April 3, 2022 7:00 PM PDT
The meeting focused on the design and implementation of a distributed log collection system. The discussion covered functional requirements, system design trade-offs, and the technologies involved in log processing, including log agents, Kafka, Spark, and Elasticsearch. The goal was to establish a central system for collecting and searching logs generated by various services across multiple servers.
Functional Requirements
- Centralized log collection and search system.
- Log files generated by multiple servers need to be collected for troubleshooting.
- Logs are saved for approximately 30 days, with archiving for older data.
- Data loss and latency are tolerable to some extent.
- The system must be scalable to handle logs from all microservices within the organization.
System Design Considerations
Log Collection Model
-
Pull Model
- Pros: Central server can operate at its own speed.

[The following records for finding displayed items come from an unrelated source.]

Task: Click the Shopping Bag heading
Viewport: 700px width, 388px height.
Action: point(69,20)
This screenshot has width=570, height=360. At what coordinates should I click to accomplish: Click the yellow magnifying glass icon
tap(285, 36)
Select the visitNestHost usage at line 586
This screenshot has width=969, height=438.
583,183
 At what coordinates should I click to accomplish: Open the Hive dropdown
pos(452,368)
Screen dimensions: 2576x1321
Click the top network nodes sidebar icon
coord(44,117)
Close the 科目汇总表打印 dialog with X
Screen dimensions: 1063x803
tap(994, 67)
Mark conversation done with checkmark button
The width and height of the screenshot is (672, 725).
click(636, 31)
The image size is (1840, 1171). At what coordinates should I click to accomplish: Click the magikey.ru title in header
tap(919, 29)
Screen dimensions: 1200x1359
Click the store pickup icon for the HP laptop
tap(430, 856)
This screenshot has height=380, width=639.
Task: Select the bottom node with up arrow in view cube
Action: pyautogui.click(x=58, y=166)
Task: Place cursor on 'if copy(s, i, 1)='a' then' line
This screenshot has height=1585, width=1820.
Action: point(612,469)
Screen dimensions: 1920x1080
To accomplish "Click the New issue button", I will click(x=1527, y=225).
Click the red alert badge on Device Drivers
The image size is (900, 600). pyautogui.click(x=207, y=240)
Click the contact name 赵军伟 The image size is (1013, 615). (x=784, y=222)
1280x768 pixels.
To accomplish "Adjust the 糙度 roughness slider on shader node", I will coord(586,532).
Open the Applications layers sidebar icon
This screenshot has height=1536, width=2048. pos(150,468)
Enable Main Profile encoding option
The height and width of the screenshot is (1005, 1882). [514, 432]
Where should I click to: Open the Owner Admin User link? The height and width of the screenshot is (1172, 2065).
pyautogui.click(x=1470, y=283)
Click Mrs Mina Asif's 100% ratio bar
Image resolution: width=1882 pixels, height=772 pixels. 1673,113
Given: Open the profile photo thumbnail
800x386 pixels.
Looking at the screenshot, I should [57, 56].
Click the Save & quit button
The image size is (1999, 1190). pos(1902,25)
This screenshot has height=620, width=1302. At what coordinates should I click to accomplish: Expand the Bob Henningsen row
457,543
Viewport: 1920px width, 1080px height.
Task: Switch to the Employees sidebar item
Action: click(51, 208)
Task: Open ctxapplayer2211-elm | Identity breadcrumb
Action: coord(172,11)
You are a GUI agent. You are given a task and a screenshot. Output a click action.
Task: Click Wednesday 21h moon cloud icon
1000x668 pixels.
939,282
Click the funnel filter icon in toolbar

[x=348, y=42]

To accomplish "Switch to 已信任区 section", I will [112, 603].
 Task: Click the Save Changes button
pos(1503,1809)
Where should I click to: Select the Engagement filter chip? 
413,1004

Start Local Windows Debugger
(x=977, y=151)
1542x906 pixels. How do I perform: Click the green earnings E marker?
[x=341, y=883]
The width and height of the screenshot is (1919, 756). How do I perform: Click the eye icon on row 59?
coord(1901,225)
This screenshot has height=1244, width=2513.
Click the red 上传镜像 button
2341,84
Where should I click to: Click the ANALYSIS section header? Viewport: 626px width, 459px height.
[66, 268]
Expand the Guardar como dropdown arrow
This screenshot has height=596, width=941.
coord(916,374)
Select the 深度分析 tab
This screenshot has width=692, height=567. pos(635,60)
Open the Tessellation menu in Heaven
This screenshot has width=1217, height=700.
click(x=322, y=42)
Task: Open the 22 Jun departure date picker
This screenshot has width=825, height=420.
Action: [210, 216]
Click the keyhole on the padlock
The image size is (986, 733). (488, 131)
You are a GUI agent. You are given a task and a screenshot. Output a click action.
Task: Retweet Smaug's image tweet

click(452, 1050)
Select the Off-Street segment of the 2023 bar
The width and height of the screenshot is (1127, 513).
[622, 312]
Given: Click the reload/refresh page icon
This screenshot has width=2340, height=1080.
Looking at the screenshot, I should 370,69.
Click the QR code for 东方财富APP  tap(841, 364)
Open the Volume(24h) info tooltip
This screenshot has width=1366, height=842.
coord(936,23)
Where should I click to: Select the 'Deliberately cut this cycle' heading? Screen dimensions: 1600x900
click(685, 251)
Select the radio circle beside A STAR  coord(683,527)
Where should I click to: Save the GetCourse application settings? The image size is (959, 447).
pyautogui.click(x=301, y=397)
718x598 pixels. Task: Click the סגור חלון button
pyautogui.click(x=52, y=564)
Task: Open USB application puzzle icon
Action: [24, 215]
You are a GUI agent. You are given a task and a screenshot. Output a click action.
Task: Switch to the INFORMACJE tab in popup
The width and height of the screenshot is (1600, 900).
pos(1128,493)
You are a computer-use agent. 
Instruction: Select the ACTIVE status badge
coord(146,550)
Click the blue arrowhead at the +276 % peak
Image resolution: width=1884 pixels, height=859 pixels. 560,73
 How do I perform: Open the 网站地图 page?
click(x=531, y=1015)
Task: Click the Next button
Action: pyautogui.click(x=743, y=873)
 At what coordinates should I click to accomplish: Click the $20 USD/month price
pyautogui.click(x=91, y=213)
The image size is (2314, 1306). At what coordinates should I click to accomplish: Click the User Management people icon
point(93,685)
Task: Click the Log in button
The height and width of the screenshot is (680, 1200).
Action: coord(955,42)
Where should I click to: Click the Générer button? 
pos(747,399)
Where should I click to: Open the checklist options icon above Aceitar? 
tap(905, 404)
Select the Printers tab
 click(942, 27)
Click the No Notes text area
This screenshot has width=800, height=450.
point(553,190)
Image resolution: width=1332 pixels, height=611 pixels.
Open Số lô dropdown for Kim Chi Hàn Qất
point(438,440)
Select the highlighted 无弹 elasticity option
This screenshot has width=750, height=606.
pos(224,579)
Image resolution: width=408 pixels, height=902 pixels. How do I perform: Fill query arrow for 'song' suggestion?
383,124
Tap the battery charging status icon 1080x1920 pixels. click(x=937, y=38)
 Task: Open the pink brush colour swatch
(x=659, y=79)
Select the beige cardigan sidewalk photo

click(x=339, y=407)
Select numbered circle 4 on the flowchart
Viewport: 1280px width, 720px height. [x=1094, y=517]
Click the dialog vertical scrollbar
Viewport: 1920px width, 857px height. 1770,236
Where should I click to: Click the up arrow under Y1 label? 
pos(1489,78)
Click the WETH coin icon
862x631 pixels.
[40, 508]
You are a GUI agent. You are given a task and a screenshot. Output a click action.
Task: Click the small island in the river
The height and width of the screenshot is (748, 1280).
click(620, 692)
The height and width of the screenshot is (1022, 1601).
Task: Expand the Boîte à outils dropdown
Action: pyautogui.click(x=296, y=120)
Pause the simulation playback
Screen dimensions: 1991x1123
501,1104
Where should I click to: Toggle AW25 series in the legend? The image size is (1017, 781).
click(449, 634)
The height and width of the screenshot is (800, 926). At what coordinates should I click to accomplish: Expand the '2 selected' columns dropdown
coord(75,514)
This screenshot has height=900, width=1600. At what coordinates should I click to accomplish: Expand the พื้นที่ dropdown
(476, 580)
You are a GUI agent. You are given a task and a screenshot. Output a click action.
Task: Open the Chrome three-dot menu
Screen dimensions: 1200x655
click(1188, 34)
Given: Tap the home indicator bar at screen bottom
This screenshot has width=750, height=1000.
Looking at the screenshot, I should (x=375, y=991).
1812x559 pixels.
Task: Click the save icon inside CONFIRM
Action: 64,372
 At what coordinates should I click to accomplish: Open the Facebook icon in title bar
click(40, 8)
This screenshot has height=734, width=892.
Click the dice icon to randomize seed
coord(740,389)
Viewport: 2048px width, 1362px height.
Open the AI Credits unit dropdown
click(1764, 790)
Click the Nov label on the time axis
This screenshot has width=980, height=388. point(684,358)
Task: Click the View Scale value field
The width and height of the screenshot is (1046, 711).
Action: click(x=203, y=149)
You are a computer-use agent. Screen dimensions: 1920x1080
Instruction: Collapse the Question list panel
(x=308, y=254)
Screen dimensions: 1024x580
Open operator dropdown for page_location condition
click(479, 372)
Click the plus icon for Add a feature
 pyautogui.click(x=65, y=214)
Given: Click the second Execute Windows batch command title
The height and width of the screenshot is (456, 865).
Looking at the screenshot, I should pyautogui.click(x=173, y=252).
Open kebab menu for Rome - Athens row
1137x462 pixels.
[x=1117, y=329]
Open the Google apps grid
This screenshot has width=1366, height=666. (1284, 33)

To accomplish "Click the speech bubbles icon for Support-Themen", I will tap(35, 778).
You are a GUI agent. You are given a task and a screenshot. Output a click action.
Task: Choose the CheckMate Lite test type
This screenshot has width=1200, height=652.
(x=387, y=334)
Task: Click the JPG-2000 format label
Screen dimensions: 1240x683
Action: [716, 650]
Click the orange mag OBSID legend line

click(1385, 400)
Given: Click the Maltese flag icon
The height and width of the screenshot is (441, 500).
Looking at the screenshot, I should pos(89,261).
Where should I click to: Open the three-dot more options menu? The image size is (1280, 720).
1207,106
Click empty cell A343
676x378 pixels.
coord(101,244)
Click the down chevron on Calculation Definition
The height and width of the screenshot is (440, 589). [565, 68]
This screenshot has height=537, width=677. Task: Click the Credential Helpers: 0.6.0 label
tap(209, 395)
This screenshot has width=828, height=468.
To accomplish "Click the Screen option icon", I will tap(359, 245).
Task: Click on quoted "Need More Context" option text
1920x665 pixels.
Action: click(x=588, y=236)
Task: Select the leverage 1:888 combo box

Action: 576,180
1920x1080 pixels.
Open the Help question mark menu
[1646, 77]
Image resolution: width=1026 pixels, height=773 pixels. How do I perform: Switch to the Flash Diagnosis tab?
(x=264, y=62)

- Cons: Security concerns from opening ports on machines; maintenance of metadata for log sources.
-
Push Model
- Pros: Easier management.
- Cons: Requires a consensus protocol for log file destinations.
Assumed a push model for the design:
- Install a log agent on each node.
- Log agent sends logs to a Kafka cluster.
Quota Management
- Quotas for each service should be configurable.
- Options for enforcing quotas:
- Leverage Kafka's quota system.
- Implement a rate limiter service for log agents.
Log Processing Flow
-
Log Generation:
- Log agent checks with the rate limiter.
- Compresses and sends logs to Kafka.
- Spark real-time processing service reads logs from Kafka and sends them to Elasticsearch.
-
Log Search:
- User requests log search via a UI.
- Load balancer forwards the request to the search service.
- Search service queries Elasticsearch.
-
Archiving:
- An archive service periodically retrieves old logs from Elasticsearch and saves them to storage (e.g., Amazon S3).
Benefits of Log Agents
- Centralized maintenance reduces complexity.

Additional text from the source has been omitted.